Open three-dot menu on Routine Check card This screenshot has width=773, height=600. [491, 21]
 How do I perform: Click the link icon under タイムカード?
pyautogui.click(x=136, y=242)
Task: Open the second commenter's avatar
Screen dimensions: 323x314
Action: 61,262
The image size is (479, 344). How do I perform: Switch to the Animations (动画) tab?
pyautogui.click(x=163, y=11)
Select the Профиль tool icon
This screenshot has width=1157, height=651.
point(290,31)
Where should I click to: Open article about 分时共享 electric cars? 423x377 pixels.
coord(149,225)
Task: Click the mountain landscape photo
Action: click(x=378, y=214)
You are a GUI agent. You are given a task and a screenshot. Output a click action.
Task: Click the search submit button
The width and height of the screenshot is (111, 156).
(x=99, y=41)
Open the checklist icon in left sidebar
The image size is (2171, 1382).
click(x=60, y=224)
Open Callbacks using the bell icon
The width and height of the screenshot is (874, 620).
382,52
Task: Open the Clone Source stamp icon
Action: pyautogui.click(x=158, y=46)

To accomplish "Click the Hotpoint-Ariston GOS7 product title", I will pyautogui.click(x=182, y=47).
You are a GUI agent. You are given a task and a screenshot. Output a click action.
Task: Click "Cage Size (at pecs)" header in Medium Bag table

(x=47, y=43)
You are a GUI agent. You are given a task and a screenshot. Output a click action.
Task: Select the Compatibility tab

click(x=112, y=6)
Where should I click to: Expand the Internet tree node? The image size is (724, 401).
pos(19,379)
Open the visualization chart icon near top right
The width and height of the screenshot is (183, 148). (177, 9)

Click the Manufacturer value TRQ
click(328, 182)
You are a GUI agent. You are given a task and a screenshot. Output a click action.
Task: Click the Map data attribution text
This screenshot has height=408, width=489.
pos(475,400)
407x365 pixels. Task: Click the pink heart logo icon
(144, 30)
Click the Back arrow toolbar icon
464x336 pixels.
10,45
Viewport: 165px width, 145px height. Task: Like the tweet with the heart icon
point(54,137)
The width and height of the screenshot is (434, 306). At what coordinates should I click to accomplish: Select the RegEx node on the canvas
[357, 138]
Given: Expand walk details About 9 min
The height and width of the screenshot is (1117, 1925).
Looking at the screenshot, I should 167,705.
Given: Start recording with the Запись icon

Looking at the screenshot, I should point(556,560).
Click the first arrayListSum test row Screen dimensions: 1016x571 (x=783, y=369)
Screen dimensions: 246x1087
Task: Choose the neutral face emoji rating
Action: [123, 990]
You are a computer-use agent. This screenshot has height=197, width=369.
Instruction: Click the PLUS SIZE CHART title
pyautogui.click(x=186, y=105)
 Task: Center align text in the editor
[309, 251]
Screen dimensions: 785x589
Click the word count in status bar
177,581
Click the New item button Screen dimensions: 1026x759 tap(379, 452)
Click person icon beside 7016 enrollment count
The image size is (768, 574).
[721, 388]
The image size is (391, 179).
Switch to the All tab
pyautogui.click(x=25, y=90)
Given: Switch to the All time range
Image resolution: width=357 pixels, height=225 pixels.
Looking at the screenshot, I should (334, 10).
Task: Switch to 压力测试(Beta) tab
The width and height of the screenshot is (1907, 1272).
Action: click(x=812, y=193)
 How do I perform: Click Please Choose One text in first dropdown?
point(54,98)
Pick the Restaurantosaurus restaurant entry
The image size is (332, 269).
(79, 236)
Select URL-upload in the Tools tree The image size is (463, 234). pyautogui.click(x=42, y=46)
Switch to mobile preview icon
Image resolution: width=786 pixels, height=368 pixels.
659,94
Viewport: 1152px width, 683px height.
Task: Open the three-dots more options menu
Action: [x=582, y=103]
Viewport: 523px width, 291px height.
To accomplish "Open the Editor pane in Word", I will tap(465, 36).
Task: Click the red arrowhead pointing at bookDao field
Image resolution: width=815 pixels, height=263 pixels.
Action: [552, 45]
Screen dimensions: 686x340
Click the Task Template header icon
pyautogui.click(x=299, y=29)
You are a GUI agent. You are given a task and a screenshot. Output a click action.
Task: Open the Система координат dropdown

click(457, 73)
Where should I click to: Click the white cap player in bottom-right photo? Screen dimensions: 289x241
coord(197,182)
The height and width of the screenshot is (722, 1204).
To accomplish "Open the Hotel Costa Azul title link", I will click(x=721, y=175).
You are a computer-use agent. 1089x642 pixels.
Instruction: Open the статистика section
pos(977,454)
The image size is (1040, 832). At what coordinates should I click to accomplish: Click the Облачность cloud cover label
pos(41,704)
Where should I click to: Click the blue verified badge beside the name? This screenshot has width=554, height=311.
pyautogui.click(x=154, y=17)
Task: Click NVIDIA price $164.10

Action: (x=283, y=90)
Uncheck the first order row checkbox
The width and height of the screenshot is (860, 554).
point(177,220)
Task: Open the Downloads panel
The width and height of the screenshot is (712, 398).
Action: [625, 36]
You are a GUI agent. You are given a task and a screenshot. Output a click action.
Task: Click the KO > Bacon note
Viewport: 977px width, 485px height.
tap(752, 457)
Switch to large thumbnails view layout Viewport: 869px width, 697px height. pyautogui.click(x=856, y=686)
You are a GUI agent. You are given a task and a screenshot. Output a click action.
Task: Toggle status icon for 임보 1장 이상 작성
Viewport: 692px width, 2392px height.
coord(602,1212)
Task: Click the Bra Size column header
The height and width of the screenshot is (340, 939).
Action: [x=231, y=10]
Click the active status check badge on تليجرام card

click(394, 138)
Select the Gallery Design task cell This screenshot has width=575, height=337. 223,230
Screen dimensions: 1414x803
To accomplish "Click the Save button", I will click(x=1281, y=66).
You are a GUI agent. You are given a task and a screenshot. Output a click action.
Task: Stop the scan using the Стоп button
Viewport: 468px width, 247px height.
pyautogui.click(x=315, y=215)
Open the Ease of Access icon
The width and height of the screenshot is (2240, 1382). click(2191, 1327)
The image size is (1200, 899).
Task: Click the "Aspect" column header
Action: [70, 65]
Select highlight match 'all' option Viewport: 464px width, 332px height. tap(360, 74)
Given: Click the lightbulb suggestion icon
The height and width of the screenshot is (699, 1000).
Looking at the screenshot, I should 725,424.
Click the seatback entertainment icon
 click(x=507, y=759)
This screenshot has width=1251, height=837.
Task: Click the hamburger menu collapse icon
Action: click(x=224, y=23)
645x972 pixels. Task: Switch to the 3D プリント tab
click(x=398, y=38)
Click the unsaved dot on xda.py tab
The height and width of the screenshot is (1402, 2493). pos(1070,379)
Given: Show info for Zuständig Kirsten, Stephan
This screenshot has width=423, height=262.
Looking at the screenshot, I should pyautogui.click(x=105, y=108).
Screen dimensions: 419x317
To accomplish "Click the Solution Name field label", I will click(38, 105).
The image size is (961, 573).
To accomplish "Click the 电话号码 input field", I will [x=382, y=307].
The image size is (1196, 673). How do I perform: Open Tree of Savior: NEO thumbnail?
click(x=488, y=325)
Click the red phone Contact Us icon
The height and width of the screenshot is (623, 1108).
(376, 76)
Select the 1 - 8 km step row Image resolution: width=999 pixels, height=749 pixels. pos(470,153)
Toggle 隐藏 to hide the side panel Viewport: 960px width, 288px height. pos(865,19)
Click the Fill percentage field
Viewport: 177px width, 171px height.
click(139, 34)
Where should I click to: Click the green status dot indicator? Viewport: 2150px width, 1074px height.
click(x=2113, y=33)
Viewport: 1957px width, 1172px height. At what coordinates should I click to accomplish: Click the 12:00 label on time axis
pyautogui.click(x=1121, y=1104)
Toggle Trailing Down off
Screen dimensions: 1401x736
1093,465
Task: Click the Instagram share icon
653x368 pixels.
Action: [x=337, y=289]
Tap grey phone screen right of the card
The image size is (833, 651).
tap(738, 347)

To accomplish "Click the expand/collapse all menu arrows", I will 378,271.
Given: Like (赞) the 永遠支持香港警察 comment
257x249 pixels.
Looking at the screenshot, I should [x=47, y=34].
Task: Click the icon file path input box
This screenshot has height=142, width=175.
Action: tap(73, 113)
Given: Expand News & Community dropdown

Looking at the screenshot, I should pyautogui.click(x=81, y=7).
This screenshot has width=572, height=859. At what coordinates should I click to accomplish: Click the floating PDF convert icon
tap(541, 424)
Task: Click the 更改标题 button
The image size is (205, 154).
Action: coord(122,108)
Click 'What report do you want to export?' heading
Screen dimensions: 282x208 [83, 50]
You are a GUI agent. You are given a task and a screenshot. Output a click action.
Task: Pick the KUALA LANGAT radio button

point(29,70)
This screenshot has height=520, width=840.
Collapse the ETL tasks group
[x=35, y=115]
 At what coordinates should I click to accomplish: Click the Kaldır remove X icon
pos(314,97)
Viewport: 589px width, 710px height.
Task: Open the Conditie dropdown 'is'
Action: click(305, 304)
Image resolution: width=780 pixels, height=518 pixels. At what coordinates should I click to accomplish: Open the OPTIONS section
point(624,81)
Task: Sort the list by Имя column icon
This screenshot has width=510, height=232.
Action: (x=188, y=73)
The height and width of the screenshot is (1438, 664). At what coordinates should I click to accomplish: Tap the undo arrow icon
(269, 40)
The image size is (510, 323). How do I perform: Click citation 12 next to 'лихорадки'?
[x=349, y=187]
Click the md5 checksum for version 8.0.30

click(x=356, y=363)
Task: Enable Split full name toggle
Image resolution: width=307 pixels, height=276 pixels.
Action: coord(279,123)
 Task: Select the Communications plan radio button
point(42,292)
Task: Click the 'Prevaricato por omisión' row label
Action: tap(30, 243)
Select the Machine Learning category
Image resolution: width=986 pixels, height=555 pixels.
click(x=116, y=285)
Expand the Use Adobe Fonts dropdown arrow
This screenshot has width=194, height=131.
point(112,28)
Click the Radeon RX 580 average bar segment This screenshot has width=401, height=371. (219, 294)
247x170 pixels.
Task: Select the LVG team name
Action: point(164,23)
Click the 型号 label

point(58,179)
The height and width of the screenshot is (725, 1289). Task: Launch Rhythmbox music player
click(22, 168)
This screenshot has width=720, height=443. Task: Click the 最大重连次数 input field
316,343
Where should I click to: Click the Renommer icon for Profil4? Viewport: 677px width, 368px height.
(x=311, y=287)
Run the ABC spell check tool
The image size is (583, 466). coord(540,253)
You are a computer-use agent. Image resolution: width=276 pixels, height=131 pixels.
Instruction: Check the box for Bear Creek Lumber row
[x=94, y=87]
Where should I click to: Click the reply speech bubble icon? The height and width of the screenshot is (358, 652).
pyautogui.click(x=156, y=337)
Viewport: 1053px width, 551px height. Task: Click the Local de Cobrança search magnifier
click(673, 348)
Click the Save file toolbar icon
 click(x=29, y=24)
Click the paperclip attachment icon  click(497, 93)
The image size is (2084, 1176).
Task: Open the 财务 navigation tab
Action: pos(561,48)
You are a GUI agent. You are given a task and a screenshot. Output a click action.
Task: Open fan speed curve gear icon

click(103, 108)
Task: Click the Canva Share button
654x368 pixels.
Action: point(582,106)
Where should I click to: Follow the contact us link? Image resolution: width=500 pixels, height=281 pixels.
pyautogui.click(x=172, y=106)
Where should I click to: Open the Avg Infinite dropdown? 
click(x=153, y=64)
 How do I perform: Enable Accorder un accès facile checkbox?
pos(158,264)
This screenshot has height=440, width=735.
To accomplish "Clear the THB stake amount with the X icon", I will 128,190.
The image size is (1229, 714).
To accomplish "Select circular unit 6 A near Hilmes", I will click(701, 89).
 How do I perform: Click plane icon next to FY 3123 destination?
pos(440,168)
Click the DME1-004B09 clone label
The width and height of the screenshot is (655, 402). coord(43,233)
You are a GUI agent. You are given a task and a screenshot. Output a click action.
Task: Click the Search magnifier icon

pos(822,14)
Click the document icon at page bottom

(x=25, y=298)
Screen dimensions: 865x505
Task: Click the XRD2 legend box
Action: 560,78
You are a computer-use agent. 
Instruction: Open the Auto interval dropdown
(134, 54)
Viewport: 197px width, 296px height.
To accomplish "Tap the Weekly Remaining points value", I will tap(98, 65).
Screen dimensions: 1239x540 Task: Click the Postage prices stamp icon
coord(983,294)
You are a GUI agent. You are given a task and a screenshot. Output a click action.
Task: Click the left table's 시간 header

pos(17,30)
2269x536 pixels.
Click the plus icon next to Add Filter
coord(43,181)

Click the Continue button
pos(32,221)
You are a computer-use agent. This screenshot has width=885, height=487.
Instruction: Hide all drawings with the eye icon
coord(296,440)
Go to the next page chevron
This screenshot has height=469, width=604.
---------------
Can you write out the data again from the line with "Viewport: 197px width, 296px height." through the end of the data, both ends included and requests kept, moving every coordinate in the answers by -114?

Viewport: 197px width, 296px height.
To accomplish "Tap the Weekly Remaining points value", I will tap(-16, -49).
Screen dimensions: 1239x540 Task: Click the Postage prices stamp icon
coord(869,180)
You are a GUI agent. You are given a task and a screenshot. Output a click action.
Task: Click the left table's 시간 header

pos(-97,-84)
2269x536 pixels.
Click the plus icon next to Add Filter
coord(-71,67)

Click the Continue button
pos(-82,107)
You are a computer-use agent. This screenshot has width=885, height=487.
Instruction: Hide all drawings with the eye icon
coord(182,326)
Go to the next page chevron
This screenshot has height=469, width=604.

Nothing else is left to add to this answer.